Po-tent City

Earwig puppet shadow perching on the edge of an eye shadow. Inside the eye, there are tent shadows in blue light.
Tent City scene from Home Squat Home, light & shadow performance. Photo by Alejandro Chavarria

Two concerns of Po-tent City are social crisis and climate crisis. Art Action Earwig taps into the tapestry of personal, factual, and fictional stories that unfold the intertwinement of the pressing reality in which every one of us are deeply saturated and situated in.
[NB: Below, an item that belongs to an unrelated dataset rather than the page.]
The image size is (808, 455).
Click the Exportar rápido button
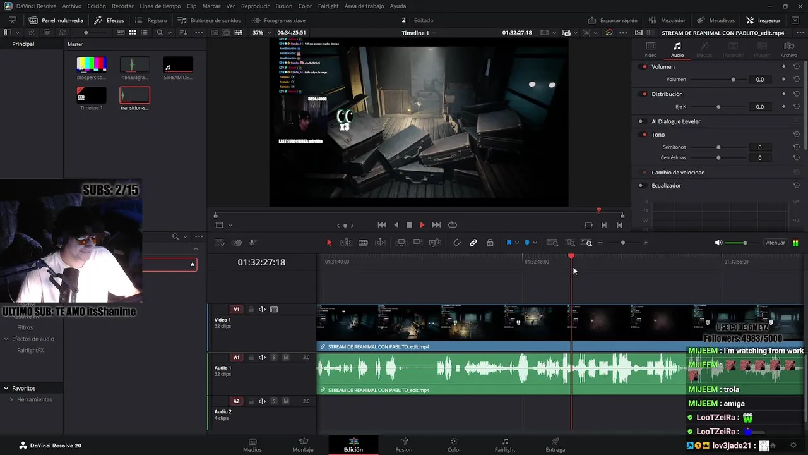tap(612, 20)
In the face of worldwide crises, it is ever more important to emphasize struggles among the most marginalized populations whose vulnerability is constructed by the neoliberal logic of (under)privilege. Po-tent City insists that the homeless, refugees, workers in developing countries, and migrant workers are closely related to everyone else’s well-being. By recognizing and acknowledging those whose everyday survival relies on bandage solutions or temporary structures that unhouse them, ‘we’ who previously segregated them as ‘others’ see ourselves better as part of a bigger social and ecological home we all share. It is important to be aware that we are living through an ongoing climate crisis that will persistently require us to care for one another. Po-tent City aims to gather people beyond social and physical divides and empower each other, together facing the biggest challenge that we share beyond any borders. Our allied bodies, whether physical or virtual, will celebrate our gathering rights and desires to be truly home.

Art Action Earwig’s Po-tent City features two streams of audiovisual storytelling: the Home Squat Home Mobile App and the Climate Series.
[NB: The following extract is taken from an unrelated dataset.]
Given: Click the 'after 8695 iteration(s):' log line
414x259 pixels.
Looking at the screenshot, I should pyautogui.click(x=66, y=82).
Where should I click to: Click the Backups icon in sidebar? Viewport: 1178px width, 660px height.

Home Squat Home Mobile App – This mobile squatting-in-a-smartphone application provides an intimate audiovisual performance using shadow puppets made of upcycled and recycled materials on the surface of a tent. Our tent installation offers passersby and visitors a virtual portal into the tent. Participants can download the app by scanning the QR code on the tent with their device. This transient moving home in your pocket or in your palm encourages one to re-imagine a sustainable home for marginalized bodies and displaced creatures, while most of us are re-configuring our physical boundaries and relationships to “home.” This piece imagines the tent as a shelter and rally spot, exploring meanings, feelings, and realities that (de)materialize “home.” The artists’ memoirs, fermented with theatrical imaginaries, dwell in Vancouver and Seoul, two cities the artists call home. The piece honors grassroots movements in the DTES including the Woodsquat housing action and Women’s Memorial March.

To download the app and learn more about the project, click here.
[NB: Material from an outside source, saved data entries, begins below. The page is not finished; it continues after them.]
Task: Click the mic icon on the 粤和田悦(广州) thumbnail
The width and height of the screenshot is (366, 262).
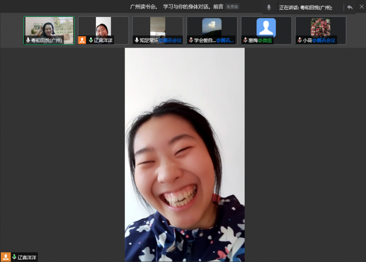Action: (x=28, y=40)
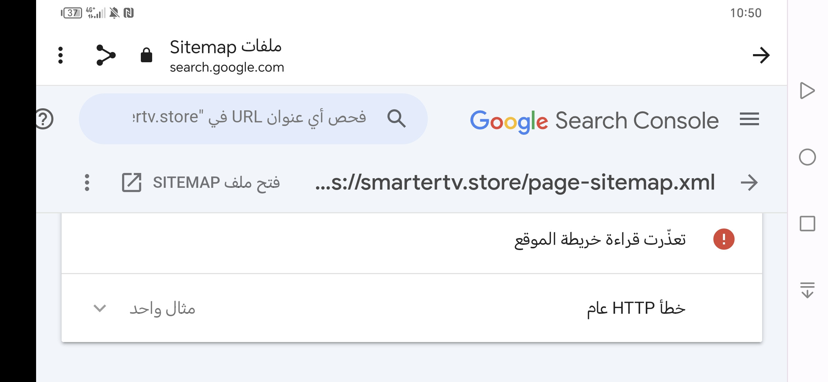Click the Google Search Console logo
Image resolution: width=828 pixels, height=382 pixels.
point(594,121)
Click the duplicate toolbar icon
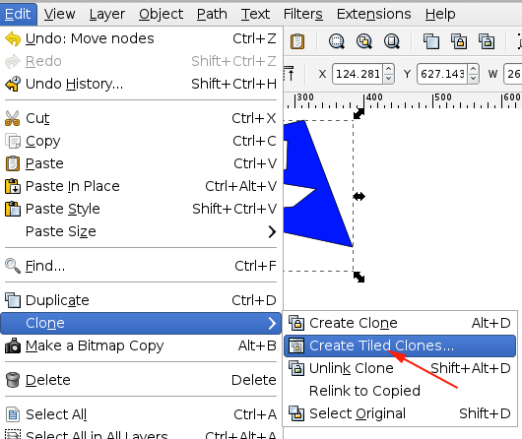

On a mobile phone screen, there's a red butterfly in the shape of a heart projected on the Home Squat Home tent shadow puppet screen.

Home Squat Home mobile project was made possible with the support of DTES Small Arts Grant & Vancouver Foundation for developing Home Squat Home light and shadow performance, Canada Council for the Arts’ Digital Originals grant, BC Arts Council’s Microgrant, and KW Studios’ summer subsidy program for the mobile app development.

Climate Shadow Series: Midnight Mirror & Mo’s Closet

Shape of a long face in dark purple background. A mirror is placed below the empty left eye. Inside the right eye, there is a moth shadow looking like the pupil of the eye. Shadow of a person is placed in the middle of the image.

The Climate Shadow Series consists of two 15-minute sister-shows exploring the urgency of climate crises, deeply entangled with everyday human activities in the globally industrialized world: buying clothing, consuming food, and dreaming the future. Art Action Earwig invites audiences to look at the challenging environmental issue with child-like eyes through playful movements of light and shadow. The sister tales weave through shifting landscapes with parodies of folktales, science, and popular cultures like karaoke. Poetics and humor in their artistic approach bring past, present, and future together onto a shadow screen for an audience to ponder our positions as human beings within a bigger picture of ecological time.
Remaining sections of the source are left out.